Running time: 105 minutes. Not yet rated.

PARK CITY, Utah — Woe is me! And woe is he! And woe is she!

At “Carousel,” the dreary plod that premiered Thursday in the Sundance Film Festival, woe is we.

The title of director Rachel Lambert’s drama could refer to a carnival merry-go-round that goes in circles with many ups and downs. 

Or, it might be nodding to the classic Rodgers and Hammerstein musical that hooks you with lush romance but really is about complex, messy adult relationships.

I, for one, thought of the conveyor belt at the airport baggage claim. You stand there with the dregs of the Earth; wait and wait and wait and wait and then go home.

More From Johnny Oleksinski

Chris Pine and Jenny Slate play two former lovers, Noah and Rebecca, who reunite in Cleveland, Ohio, during a new phase in their sad, sad lives. Before you decide that’s sweet, know that they go to great lengths to never enjoy being around each other.

Noah is a doctor for a family practice that was co-owned by his late father and a guy named Sam (Sam Waterston), who is possibly now married to Noah’s mother (Katey Sagal). 

Noah (Chris Pine) and Rebecca (Jenny Slate) reunite after years apart in “Carousel.” AP

The relationships and timeline here are not-legally-able-to-drive blurry, and on purpose it would seem. Everyone’s too depressed to dwell on details. I didn’t realize Heléne Yorke’s secretary was Noah’s sister till almost an hour into the film.

Rebecca, who has a void in her life, has come back from Washington DC, where she worked in politics, to help her parents sell their house. By happenstance, she winds up as Noah’s daughter Maya’s (Abby Ryder Fortson) debate coach. 

The old flames spot each other one night from across a bar. He pays for her drinks, stares at her stone-faced and leaves.

Love is the air!

Noah sees his ex from across a bar. AP

Maya, like everybody here, has got problems too. She suffers from depression and anxiety attacks since her parents’ divorce. If she forgets her homework on the counter, for instance, she’ll start screaming and pounding her fists on the dashboard. 

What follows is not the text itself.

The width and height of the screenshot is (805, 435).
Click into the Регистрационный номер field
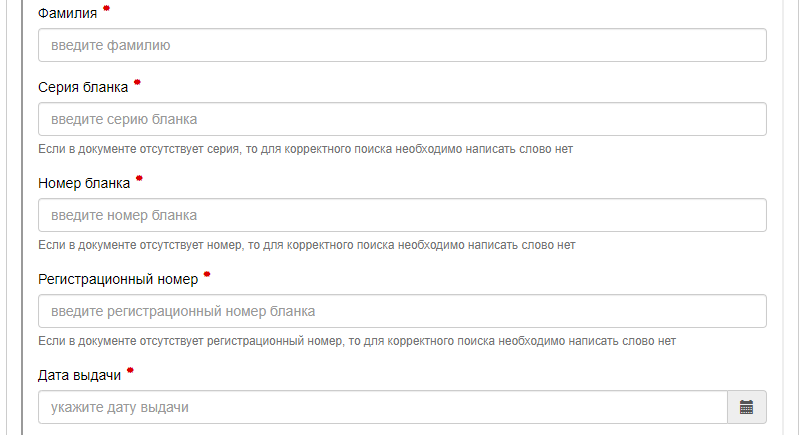tap(402, 311)
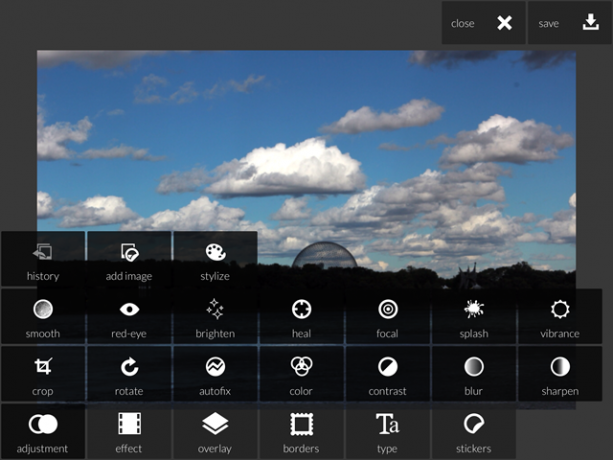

Although Noah hovers over his teen daughter obsessively every time she gets a paper cut, he’s completely unfazed by her alarming tantrums. 

After a particularly violent one, Noah and Rebecca fight over how best to parent Maya, who obviously needs help, in a scene that’s so insufferably long and cold you start to dream a groundhog will pop out and end it early.

Pine, who’s starred in a lot of stinkers since “Star Trek,” is admirably sensitive and shows range he hasn’t before. Good for him. And Slate is a reliably wonderful actress who fits snuggly in these thrift-store worlds of modern non-commitment. The pair doesn’t have much chemistry though since their characters share a hobby of being whiny and off-putting. 

“Carousel” is ultimately a dreary slog. AP

Breaking up the drudgery is one of the strangest montages I’ve ever seen. 

After dropping Maya off for a flight at Cleveland Airport, Noah heads to the terminal bar and gets sloshed. Cut to this blotto dude in Nashville at another airport bar. We never see the plane. He falls asleep on the floor by a gate, wakes up, buys a ticket and then flies back to Ohio.

It’s then we’re pretty sure he’s an alcoholic. The movie ends less than 10 minutes later.

“Carousel” is one of those tundra, dimly-lit living-room movies that snobs defend as closer to “real life.” 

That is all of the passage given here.